#### What to produce:
Starting at the line that contains "Screen dimensions: 630x360 Task: Click the Visionaries" and stopping after the line that contains "click(206, 332)", give the data below as a numbered list with the blank lines omitted.

#### Input records:
▶

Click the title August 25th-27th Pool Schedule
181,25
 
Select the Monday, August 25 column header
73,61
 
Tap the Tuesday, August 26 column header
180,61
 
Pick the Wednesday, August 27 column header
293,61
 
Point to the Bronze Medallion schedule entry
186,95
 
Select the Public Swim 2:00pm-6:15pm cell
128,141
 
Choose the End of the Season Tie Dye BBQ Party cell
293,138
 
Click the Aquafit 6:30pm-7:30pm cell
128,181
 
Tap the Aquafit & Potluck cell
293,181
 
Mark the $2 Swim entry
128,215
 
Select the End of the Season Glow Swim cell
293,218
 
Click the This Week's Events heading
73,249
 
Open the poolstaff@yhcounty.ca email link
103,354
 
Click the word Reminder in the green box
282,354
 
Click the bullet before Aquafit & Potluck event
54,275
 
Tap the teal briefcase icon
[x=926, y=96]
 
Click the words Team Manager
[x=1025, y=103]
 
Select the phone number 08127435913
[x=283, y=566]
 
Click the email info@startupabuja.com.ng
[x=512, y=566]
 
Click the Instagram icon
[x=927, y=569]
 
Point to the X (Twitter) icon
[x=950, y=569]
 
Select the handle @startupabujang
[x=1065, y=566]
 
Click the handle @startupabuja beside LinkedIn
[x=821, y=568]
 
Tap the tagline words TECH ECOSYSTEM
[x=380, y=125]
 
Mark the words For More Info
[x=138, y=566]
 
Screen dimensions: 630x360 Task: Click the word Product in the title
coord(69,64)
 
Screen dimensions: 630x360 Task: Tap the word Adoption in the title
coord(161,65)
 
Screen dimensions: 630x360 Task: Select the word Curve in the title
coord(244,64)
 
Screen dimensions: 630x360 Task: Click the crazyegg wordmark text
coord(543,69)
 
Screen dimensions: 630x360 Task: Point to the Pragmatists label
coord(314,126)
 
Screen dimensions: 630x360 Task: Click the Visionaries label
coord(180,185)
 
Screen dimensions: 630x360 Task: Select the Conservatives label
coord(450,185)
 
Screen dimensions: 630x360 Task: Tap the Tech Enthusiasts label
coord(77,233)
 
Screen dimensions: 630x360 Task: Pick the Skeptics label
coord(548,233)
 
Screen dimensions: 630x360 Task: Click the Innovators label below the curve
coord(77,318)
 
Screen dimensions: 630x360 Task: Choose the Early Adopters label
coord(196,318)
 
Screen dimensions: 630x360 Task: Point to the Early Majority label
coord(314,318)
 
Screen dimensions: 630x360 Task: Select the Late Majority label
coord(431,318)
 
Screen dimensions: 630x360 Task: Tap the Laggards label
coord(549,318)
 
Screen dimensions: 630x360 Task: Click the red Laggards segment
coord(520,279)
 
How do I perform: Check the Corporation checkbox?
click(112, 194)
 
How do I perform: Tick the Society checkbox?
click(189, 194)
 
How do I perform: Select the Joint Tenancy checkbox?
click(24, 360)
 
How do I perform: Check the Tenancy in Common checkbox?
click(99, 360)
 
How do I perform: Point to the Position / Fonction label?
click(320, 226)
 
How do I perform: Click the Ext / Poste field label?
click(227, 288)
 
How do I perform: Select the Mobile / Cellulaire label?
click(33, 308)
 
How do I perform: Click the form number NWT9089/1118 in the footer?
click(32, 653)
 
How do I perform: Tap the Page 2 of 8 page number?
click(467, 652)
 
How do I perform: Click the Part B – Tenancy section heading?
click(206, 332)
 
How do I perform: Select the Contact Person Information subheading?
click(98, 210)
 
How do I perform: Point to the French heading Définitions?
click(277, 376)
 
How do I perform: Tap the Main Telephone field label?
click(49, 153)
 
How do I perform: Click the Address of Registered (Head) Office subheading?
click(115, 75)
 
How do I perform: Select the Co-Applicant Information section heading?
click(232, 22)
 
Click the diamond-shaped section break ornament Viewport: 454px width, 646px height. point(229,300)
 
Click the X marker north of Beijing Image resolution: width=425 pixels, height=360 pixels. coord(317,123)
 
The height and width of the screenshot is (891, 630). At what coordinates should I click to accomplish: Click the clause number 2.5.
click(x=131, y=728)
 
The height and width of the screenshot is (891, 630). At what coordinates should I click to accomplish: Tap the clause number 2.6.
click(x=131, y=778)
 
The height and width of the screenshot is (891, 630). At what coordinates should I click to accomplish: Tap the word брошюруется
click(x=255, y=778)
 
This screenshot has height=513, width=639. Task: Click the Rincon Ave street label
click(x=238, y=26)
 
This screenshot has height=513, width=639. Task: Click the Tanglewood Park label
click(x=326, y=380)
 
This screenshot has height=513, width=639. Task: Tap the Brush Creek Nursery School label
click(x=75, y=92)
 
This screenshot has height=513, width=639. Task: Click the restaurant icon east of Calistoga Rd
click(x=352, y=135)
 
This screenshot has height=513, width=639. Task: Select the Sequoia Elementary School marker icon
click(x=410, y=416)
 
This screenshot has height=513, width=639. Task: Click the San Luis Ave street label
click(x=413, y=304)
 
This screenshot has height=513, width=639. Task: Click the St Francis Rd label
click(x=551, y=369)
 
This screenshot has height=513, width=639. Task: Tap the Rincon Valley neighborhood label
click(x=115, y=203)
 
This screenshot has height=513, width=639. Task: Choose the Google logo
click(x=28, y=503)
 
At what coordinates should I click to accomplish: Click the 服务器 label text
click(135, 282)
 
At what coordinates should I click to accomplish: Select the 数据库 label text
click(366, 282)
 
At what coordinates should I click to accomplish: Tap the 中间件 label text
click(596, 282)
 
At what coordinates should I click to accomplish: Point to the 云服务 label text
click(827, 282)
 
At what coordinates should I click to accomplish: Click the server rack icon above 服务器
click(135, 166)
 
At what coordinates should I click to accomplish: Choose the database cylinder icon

◀

#### Answer to the problem:
1. Screen dimensions: 630x360 Task: Click the Visionaries label
2. coord(180,185)
3. Screen dimensions: 630x360 Task: Select the Conservatives label
4. coord(450,185)
5. Screen dimensions: 630x360 Task: Tap the Tech Enthusiasts label
6. coord(77,233)
7. Screen dimensions: 630x360 Task: Pick the Skeptics label
8. coord(548,233)
9. Screen dimensions: 630x360 Task: Click the Innovators label below the curve
10. coord(77,318)
11. Screen dimensions: 630x360 Task: Choose the Early Adopters label
12. coord(196,318)
13. Screen dimensions: 630x360 Task: Point to the Early Majority label
14. coord(314,318)
15. Screen dimensions: 630x360 Task: Select the Late Majority label
16. coord(431,318)
17. Screen dimensions: 630x360 Task: Tap the Laggards label
18. coord(549,318)
19. Screen dimensions: 630x360 Task: Click the red Laggards segment
20. coord(520,279)
21. How do I perform: Check the Corporation checkbox?
22. click(112, 194)
23. How do I perform: Tick the Society checkbox?
24. click(189, 194)
25. How do I perform: Select the Joint Tenancy checkbox?
26. click(24, 360)
27. How do I perform: Check the Tenancy in Common checkbox?
28. click(99, 360)
29. How do I perform: Point to the Position / Fonction label?
30. click(320, 226)
31. How do I perform: Click the Ext / Poste field label?
32. click(227, 288)
33. How do I perform: Select the Mobile / Cellulaire label?
34. click(33, 308)
35. How do I perform: Click the form number NWT9089/1118 in the footer?
36. click(32, 653)
37. How do I perform: Tap the Page 2 of 8 page number?
38. click(467, 652)
39. How do I perform: Click the Part B – Tenancy section heading?
40. click(206, 332)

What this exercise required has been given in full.